Each entry below should be written out exactly as it is, with no pictures.

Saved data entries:
+ + + +
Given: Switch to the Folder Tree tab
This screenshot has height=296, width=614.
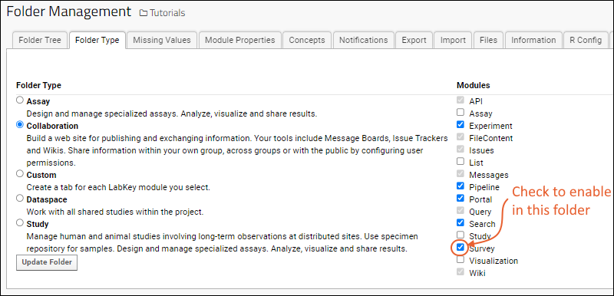Looking at the screenshot, I should pos(40,41).
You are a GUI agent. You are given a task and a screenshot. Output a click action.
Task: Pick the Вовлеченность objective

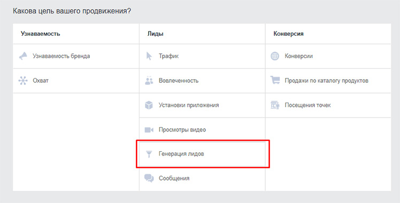(x=202, y=81)
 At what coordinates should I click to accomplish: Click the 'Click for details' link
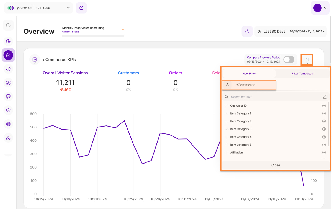coord(71,32)
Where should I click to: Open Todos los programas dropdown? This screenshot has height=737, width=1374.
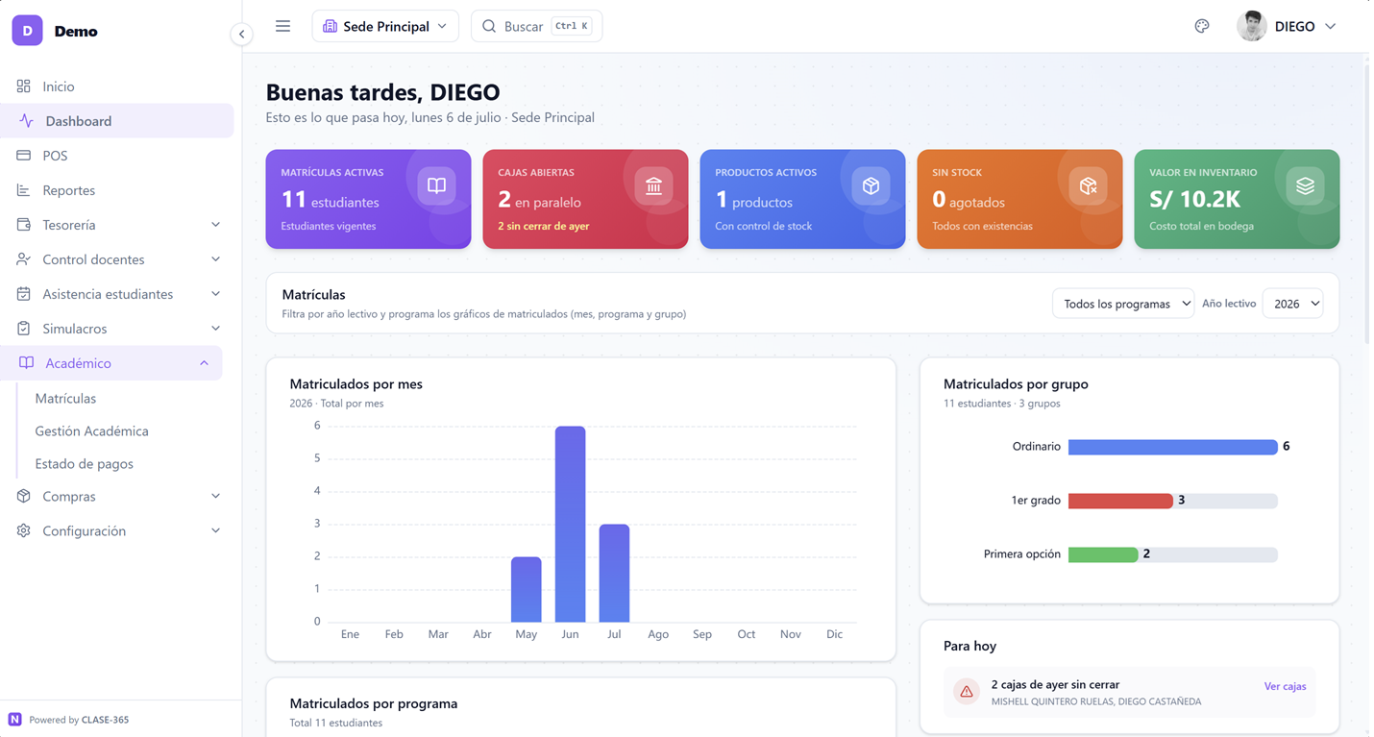[1123, 304]
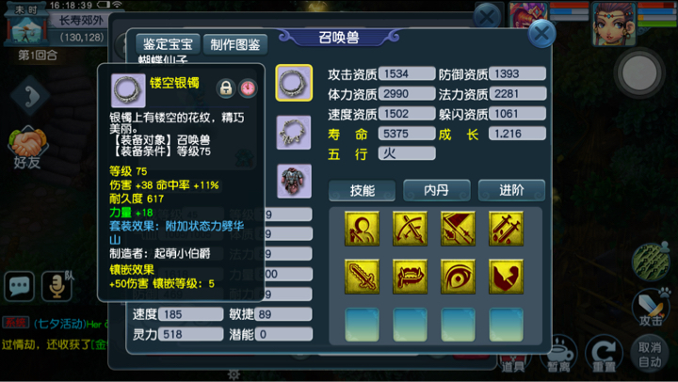This screenshot has width=678, height=382.
Task: Click the 制作图鉴 button
Action: point(235,43)
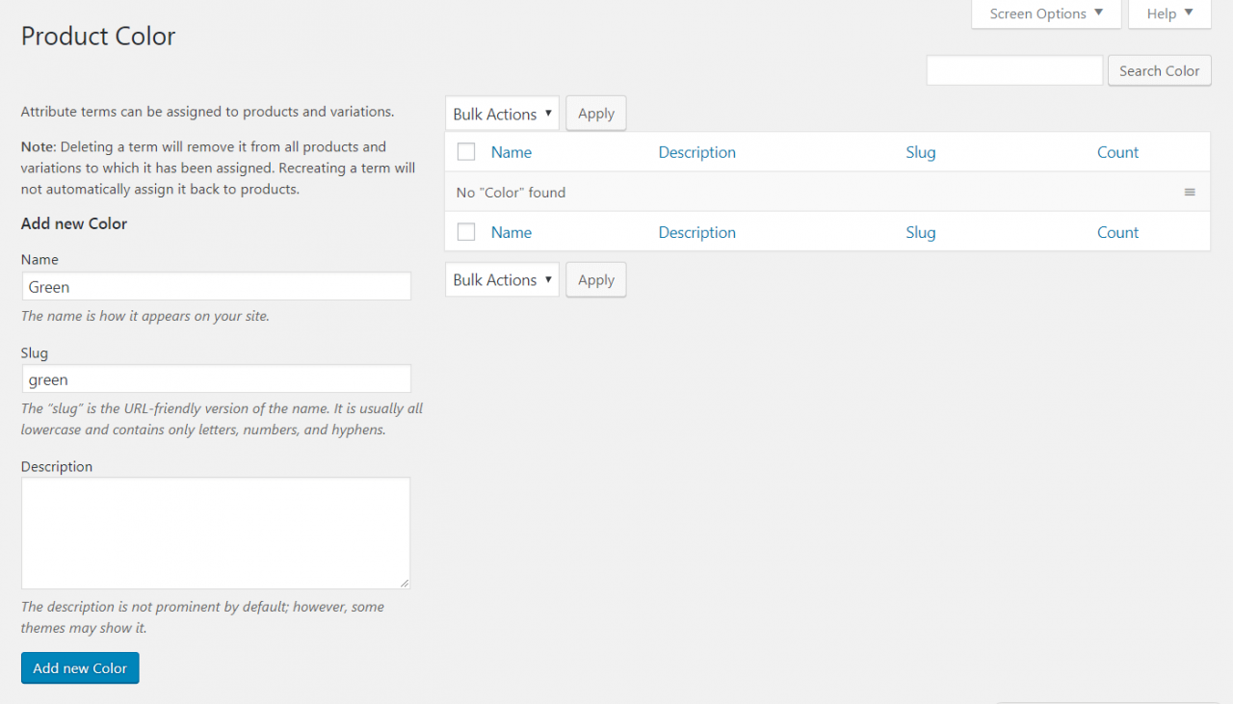
Task: Click the top Apply button
Action: pos(595,114)
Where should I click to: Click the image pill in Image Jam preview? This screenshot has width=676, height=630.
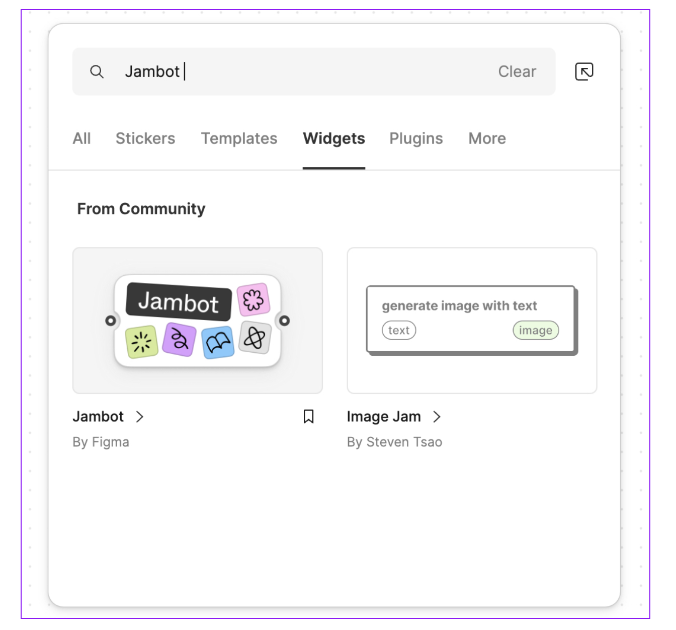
+ + + +
Exercise output:
Given: Switch to the Folder Tree tab
This screenshot has height=296, width=614.
Looking at the screenshot, I should pos(40,41).
You are a GUI agent. You are given a task and a screenshot. Output a click action.
Task: Pick the Вовлеченность objective

(x=202, y=81)
 At what coordinates should I click to accomplish: Click the 'Click for details' link
coord(71,32)
Where should I click to: Open Todos los programas dropdown? This screenshot has height=737, width=1374.
[1123, 304]
This screenshot has width=678, height=382.
Task: Click the 制作图鉴 button
Action: point(235,43)
Task: Click the top Apply button
Action: pos(595,114)
Where should I click to: Click the image pill in Image Jam preview? This screenshot has width=676, height=630.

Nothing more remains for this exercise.